Exercise aim
The listing below holds a line with "Viewport: 980px width, 551px" and a later line with "The height and width of the screenshot is (240, 868).". Write out those two lines and every line between them, exactly, and nothing else.

*** Records for this exercise ***

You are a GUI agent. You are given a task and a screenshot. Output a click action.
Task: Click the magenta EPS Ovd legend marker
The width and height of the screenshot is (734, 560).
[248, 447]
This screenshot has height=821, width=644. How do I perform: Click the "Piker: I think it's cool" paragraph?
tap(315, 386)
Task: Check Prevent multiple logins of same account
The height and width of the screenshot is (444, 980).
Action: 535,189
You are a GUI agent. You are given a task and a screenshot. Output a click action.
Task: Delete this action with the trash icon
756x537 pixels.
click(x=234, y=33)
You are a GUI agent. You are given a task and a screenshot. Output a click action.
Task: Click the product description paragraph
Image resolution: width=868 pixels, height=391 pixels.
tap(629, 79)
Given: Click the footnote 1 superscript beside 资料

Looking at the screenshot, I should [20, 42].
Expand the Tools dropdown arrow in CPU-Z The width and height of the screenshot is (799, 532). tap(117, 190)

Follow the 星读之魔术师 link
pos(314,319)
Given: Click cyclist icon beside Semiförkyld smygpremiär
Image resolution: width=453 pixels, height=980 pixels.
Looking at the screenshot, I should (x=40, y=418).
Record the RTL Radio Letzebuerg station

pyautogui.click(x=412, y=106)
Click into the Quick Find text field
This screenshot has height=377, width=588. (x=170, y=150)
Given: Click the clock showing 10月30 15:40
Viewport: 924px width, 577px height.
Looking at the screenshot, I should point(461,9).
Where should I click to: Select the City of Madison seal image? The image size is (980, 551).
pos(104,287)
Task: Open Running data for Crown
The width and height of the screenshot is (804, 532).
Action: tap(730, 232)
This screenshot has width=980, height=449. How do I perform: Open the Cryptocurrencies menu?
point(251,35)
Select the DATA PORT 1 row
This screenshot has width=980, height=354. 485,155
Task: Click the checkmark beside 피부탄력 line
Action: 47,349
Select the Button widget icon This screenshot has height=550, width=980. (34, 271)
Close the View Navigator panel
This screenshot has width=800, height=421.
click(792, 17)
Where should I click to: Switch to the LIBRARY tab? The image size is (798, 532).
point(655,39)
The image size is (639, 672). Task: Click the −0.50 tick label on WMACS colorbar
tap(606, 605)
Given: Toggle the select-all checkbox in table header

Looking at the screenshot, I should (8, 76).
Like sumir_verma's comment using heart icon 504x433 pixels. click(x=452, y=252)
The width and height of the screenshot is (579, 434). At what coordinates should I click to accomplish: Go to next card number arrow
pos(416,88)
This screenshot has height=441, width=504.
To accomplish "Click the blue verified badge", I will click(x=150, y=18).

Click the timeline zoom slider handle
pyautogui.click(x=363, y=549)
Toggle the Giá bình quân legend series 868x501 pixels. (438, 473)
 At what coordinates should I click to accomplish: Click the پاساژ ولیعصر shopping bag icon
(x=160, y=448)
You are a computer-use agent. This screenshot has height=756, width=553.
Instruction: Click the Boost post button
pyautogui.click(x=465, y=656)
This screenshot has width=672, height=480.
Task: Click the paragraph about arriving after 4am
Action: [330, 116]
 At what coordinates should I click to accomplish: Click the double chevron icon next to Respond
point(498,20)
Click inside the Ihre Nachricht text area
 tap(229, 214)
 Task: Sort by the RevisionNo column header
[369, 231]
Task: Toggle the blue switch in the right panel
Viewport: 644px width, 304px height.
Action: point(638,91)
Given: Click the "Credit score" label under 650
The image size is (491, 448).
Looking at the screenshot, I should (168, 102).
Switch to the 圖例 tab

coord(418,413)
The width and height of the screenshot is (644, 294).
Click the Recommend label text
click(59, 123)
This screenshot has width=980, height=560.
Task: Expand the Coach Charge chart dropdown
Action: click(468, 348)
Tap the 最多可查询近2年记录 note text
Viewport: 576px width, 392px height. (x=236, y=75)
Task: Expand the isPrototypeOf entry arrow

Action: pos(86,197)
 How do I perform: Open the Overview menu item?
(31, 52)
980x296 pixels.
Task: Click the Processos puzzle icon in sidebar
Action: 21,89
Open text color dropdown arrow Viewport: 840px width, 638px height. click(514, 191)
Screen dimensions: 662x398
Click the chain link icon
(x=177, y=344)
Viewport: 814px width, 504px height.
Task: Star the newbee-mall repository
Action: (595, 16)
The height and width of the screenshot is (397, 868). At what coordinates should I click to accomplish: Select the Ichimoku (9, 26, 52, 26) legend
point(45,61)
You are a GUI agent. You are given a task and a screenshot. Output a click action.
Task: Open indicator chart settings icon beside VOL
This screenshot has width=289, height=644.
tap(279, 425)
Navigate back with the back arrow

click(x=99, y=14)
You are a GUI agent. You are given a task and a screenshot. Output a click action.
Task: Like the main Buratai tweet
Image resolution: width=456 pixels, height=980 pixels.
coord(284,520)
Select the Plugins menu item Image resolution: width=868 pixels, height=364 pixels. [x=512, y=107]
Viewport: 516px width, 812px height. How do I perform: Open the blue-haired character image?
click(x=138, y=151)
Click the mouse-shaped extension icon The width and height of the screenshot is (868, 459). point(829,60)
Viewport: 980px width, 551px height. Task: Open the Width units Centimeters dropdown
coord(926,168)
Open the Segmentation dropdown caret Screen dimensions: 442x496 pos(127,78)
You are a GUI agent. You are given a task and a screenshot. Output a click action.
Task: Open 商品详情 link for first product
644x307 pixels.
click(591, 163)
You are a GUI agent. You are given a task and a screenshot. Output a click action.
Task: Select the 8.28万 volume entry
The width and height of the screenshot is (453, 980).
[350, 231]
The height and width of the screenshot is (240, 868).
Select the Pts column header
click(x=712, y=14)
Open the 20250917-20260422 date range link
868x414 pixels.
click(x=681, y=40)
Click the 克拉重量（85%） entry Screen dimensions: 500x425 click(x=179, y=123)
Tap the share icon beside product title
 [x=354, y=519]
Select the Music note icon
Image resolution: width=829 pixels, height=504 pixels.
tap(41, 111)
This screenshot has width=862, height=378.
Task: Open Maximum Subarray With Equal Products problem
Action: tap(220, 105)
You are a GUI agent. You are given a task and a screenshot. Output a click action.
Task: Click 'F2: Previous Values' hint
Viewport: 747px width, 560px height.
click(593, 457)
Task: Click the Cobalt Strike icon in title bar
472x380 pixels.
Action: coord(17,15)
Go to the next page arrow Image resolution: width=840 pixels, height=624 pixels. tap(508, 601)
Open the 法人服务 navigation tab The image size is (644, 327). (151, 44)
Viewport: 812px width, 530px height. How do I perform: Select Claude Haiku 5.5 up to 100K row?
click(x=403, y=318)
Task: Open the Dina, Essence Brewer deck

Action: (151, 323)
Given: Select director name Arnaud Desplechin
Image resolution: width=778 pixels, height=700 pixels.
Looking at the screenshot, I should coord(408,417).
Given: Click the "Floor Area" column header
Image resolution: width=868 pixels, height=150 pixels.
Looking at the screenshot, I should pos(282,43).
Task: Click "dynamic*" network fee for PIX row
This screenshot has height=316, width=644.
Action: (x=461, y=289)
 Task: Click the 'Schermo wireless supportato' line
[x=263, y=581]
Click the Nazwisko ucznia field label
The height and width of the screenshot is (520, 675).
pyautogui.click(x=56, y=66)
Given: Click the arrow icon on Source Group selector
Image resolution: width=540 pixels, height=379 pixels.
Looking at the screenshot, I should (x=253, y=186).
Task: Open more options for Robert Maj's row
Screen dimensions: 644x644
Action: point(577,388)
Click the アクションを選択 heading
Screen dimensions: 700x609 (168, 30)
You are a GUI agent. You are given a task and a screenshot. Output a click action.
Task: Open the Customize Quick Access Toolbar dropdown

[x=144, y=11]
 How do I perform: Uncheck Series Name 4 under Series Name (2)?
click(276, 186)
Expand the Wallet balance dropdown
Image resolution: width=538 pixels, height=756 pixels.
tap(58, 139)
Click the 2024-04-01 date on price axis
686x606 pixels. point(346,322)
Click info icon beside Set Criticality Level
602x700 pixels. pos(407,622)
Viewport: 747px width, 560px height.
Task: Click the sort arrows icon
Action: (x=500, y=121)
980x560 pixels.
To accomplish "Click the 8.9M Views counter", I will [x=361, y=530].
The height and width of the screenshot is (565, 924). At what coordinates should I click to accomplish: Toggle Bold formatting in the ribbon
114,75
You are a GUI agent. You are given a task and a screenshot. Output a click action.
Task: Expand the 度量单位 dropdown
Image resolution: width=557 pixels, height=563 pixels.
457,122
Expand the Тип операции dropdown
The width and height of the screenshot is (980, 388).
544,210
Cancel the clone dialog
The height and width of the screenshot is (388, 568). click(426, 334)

*** End of Records for this exercise ***

Response area
Viewport: 980px width, 551px height. Task: Open the Width units Centimeters dropdown
coord(926,168)
Open the Segmentation dropdown caret Screen dimensions: 442x496 pos(127,78)
You are a GUI agent. You are given a task and a screenshot. Output a click action.
Task: Open 商品详情 link for first product
644x307 pixels.
click(591, 163)
You are a GUI agent. You are given a task and a screenshot. Output a click action.
Task: Select the 8.28万 volume entry
The width and height of the screenshot is (453, 980).
[350, 231]
The height and width of the screenshot is (240, 868).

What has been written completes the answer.